Jaccob, BURIAL ETIQUETTE: I think it pays tribute in a powerful way to one of the most prolific and hardworking bands to ever grace the scene. I think it allows new bands to pay respects and show their audience what may have made them start recording again in the first place.
TJ from KING SLENDER: It certainly shows that at the core of this genre lies an indebtedness to community. And within that, a recognition of our peers and their ability to push the boundaries of what is fundamentally interesting and reverent within this music.

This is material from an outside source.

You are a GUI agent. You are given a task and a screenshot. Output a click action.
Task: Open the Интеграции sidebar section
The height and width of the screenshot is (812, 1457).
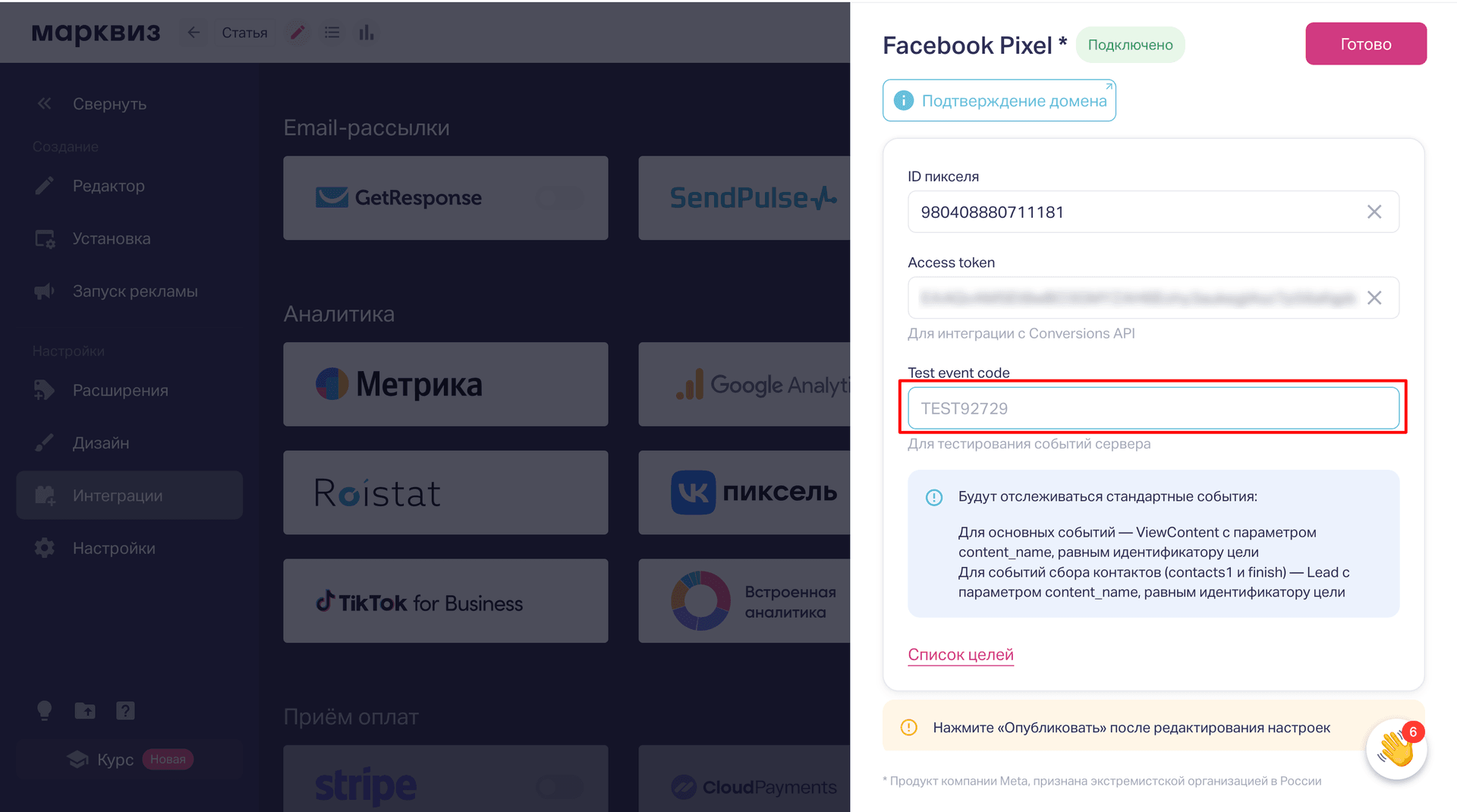[x=129, y=496]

Cassandra from SPLIT SILK: I think this album really is a way to honor Coma Regalia and Edie’s contribution to screamo, and the greater DIY community. Coma is one of the most influential screamo bands of the past decade, and she’s still going strong with an amazing lineup. I think pretty much every active band playing this genre is indebted to her hard work. I know it’s probably like, really cheesy to say this, but most people who are big Coma fans are other musicians because the energy behind every Coma Regalia song makes you want to start your own band and play music.
Garry from MEMORRHAGE: An overall amazing compilation that showcases a lot of passion, talent, and sense of community in screamo. The community is ever growing and this should be a great opportunity for those new to the genre to dive into Coma Regalia and those already entrenched to celebrate them.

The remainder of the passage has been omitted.